Sadio Mane: Celebrating Senegal's Finest as the Liverpool Man Turns 28

In April 1992, Randy Savage beat Ric Flair for the WWF Heavyweight title at Wrestlemania 8.  Jay Leno made his final ever appearance on the Tonight Show, the Rodney King Riots began in LA, and John Major was elected Prime Minister of the UK.

In history, as it affects sport, entertainment, and the wider world, it was a pretty significant four weeks.

No less so because it's the month ​Sadio Mané was born.

Now, in April 2020, exactly 28 years on from his birth in the sparse Senegalese village of Bambali, he's having documentaries made about him.

He's well clear of 100 goals at the highest level of football. He's a Champions League winner, he's set to be a ​Premier League winner, he's widely recognised as one of the best footballers on the planet, and he's a multi-millionaire.

But when you search his name on Twitter, it's not the 'Happy birthday Sadio!' messages, nor is it the avalanche of tweets celebrating his stellar career that take precedence.

No, the first thing you see when you search 'Sadio Mané' is the fact he has solely funded the opening of a hospital in his home town. 

But as much as his warm smile and caring nature have endeared him to the ​Liverpool faithful perhaps more than any other player at present, that good heart alone would not have been enough to get him to where he is today.

Nor would his on-field attributes; his nuclear pace, his deceptive intelligence or his lethal, instinctive goalscoring ability.

All this had to be matched with a strength of character. A strength of character that, aged just eight, allowed him to recover from his father's death and push himself to such an extent that he, personally, could affect meaningful change.

Sadio Mane

“When I was young my dad was always saying how proud he was of me,” Mané told ​The Guardian“He was a man with a big heart. When he died, it had a big impact on me and the rest of my family. I said to myself: ‘Now I have to do my best to help my mother.’ That’s a hard thing to deal with when you are so young.”

“It was tough because I didn’t have anyone behind me to push me to achieve my dream. But I never stopped dreaming. It was really brave to leave my family in the village and go to Dakar but I knew that I could be successful.

"After that, my family started to take it more seriously and knew that I didn’t want to do anything else. They knew they had no choice so they helped me.”

The trip to Dakar took a 15-year-old Mané, along with childhood friend Luc Djiboune, around 400km to the capital on the north-west coast. There, after years of sweating blood for the sport and relentlessly driving for improvement, his rise to global superstardom really began.

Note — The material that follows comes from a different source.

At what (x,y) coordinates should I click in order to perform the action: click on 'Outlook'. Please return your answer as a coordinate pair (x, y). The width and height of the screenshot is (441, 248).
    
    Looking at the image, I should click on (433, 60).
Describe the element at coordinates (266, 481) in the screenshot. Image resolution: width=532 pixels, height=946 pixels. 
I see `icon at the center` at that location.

His four years with the Generation Foot academy eventually earned him a move to French side FC Metz in 2011; then a big move, despite the fact they were struggling at the depths of Ligue 2.

The rest of it most of us know, but even the inspirationally optimistic and ceaselessly positive Mané could never have imagined the nine-year whirlwind that was at his door.

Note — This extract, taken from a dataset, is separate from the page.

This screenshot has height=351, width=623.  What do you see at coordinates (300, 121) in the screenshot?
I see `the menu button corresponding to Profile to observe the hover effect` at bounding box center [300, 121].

He was snapped up by Red Bull Salzburg within half a season of his senior debut, and it's been a constant stream of goals, and gold, ever since.

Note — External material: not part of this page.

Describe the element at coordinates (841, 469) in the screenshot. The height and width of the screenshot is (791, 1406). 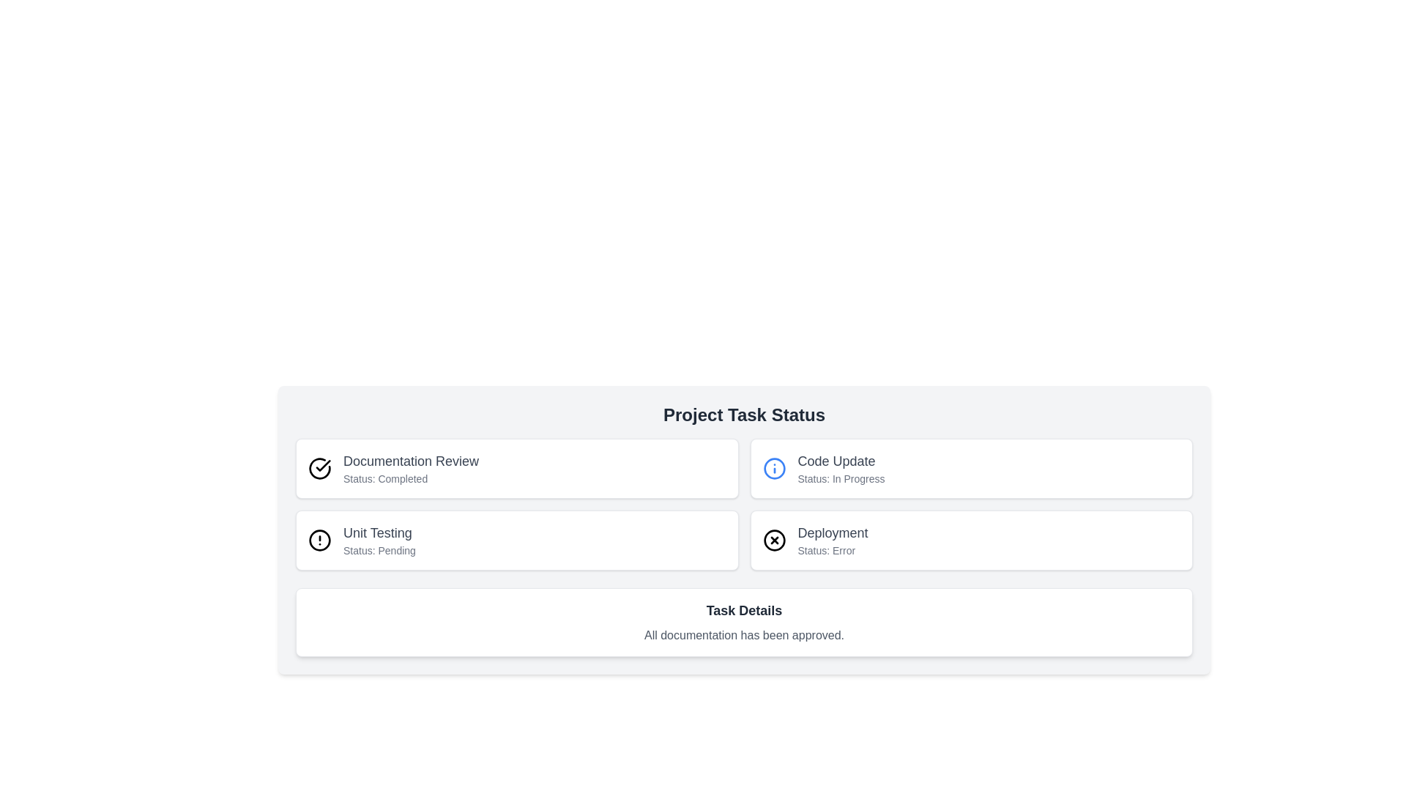
I see `the Text Label that indicates the task name 'Code Update' and its current status 'In Progress', located within the 'Project Task Status' group` at that location.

He's been so astonishingly consistent ever since exploding onto the scene in Austria, in fact, that his breakthrough year with Southampton in 2014/15 remains his worst statistical season to date; he contributed directly to 22 goals in 40 appearances, and still officially won the Austrian double since he started the season with Salzburg.

Mané was, of course, on track for another exemplary individual season when football was stopped due to the coronavirus pandemic. With 18 goals, he's Liverpool's second top scorer only to Mohamed Salah (20), and if and when football resumes, he is set to clinch his first ever league title in England - regardless of how low that falls on his list of priorities.

He'll do that under a manager who bent over backwards to sign him back in 2016, and in whom he sees a reflection of his own infectiously positive character.

“What makes him special is that he never stops believing,” he said of Jurgen Klopp, when discussing the famous 4-0 victory over Barcelona at Anfield. “In the meeting before the game he was really convinced that we could do it. 

"Even though we were missing two of the best players in the world [​Salah and Roberto Firmino]. He pushed the boys hard to give everything possible and tried to take the pressure off us.”

Jürgen Klopp

With no football to play and no team-mates to celebrate with, it likely won't be as happy a birthday as it could be for Mané.

It won't be getting him down, however. Wherever he is, he'll be smiling away like only Sadio can, waiting patiently for the green light to get back onto the pitch, and do what has made him a modern day superhero to those in Bambali and beyond.